Details of the launch being organised by the Presidential Delivery Unit (PDU) have been highly guarded, a big departure from the glamour that came with the launch of the Mombasa-Nairobi line.

Mr Macharia said that after the launch of the express highway that will connect Cabanas to Westlands in the capital Nairobi, President Uhuru Kenyatta will go to the SGR Nairobi station before heading to Ongata Rongai, Ngong and Maai Mahiu on the outskirts of Nairobi. He will later commission the Suswa station.

“We shall first launch the passenger service and the freight one will come after two months,” he said in an interview with the Nation.

The phase extending the line from Nairobi to Naivasha is estimated to have cost Ksh150 billion ($1.5 billion). However, the entire line has not been completed.

Advertisement

The passenger line expected to start operations today will ferry travellers to only four of the 12 stations—Ongata Rongai, Ngong, Maai Mahiu and Suswa.

The Nation has learnt that even the Chinese contractors who build the line are also groping in the dark, with a source familiar with the project saying they had been told that “their presence may not really be required”.

Wilderness

In what is set to be one of the biggest challenges to face the line, the government is staring at a line that ends in the wilderness, kilometres away from any major town or population that could have fully utilised the line.

The lack of enough volumes of cargo has also made things worse for the line.
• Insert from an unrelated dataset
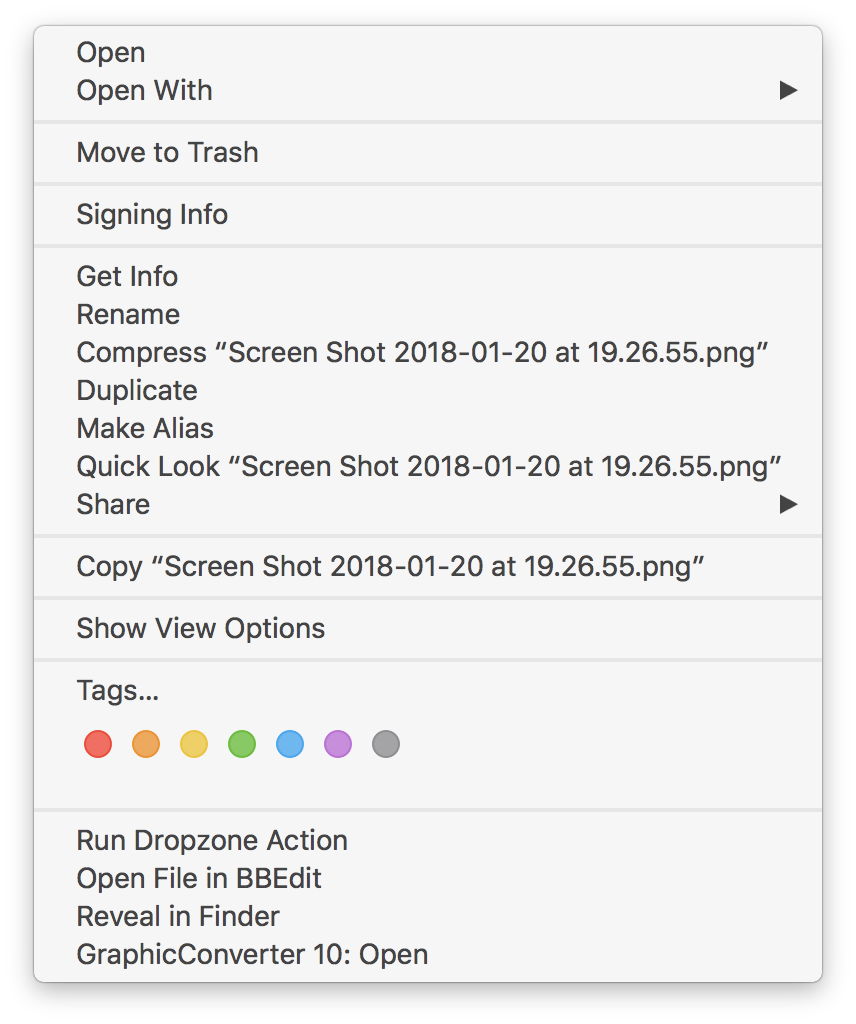Apply the purple tag color

(x=338, y=744)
This has forced the government to start with the passenger line, and shelve the cargo side to a later date.

This is the opposite of what happened with the Mombasa-Nairobi line where the cargo line started operations months before the official launch.
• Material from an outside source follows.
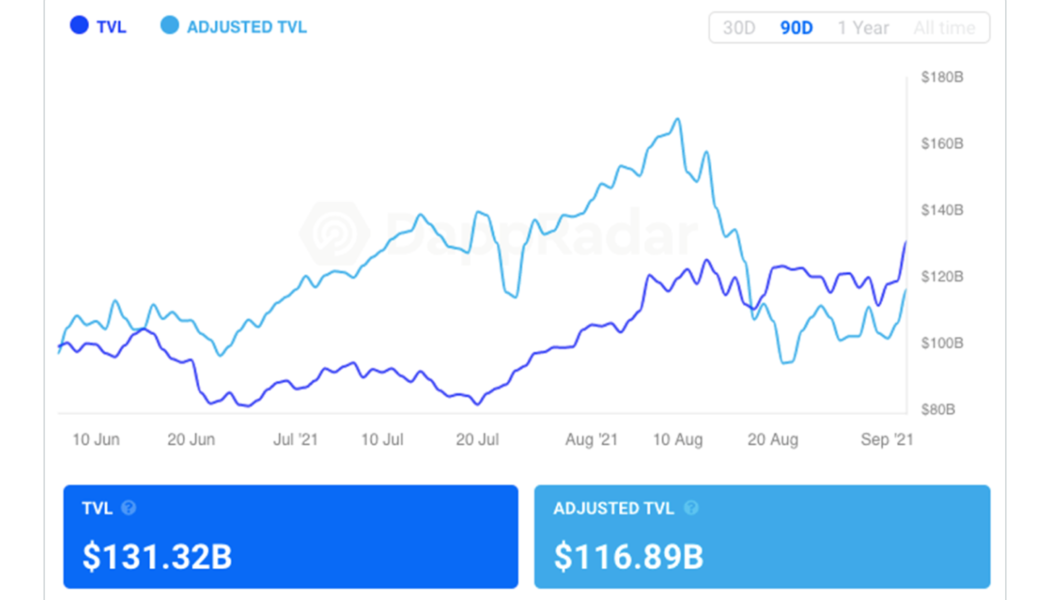Switch to the 30D time range
This screenshot has height=600, width=1050.
tap(740, 28)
A passenger line, the world over, cannot operate profitably without being subsidised by the cargo side of the business. It was hoped that the Naivasha special economic zone would open up the region and bring in new demand for cargo.

But this is yet to be actualised. The long-drawn-out fight over delays in compensation for land between landowners and the government also saw the project suffer massive delays.
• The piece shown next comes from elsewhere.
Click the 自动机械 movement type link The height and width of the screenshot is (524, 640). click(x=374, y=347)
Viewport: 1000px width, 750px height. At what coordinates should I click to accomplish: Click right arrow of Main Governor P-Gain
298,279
The fact that travellers to Naivasha and Nakuru cannot use the line in its current form only makes it harder. The last time the Nation visited the line, the contractors were working on the line from the Duka Moja area. The stretch from Maai Mahiu to Naivasha is not yet complete.

Viability

But the biggest setback for the line came in April when the Chinese government refused to fund the rest of the line to Kisumu over viability concerns given that Uganda was not yet on board and Kenya on its own lacks enough cargo to make the line feasible.

Kenya needed Ksh380 billion ($3.8 billion) to complete the line to Kisumu. Instead, the Chinese government only parted with Ksh40 billion ($400 million) for upgrading the metre-gauge railway between Naivasha and Malaba as a compromise.

It is not clear why the Chinese government decided to fund Phase 2A of the line to Naivasha and abandon it halfway through, but it came as a slap on the face of the Kenyan government, given that it had been allowed to have its way on dictating terms on phase one, having done almost everything from the feasibility study and construction to buying locomotives, supervision and operation.

But when the time came, it waved the “show sufficient proof of viability” card in the faces of a government delegation that had been invited to Beijing.

To save the situation, the government resorted to connecting the new line to the old line at Naivasha, which will mean that cargo and passengers will have to be moved to the metre-gauge line while in transit.

This comes at a time when truckers are up in arms protesting a move by the Transport ministry to force cargo owners to use the SGR, a directive that they argue fails the test of a free-market economy.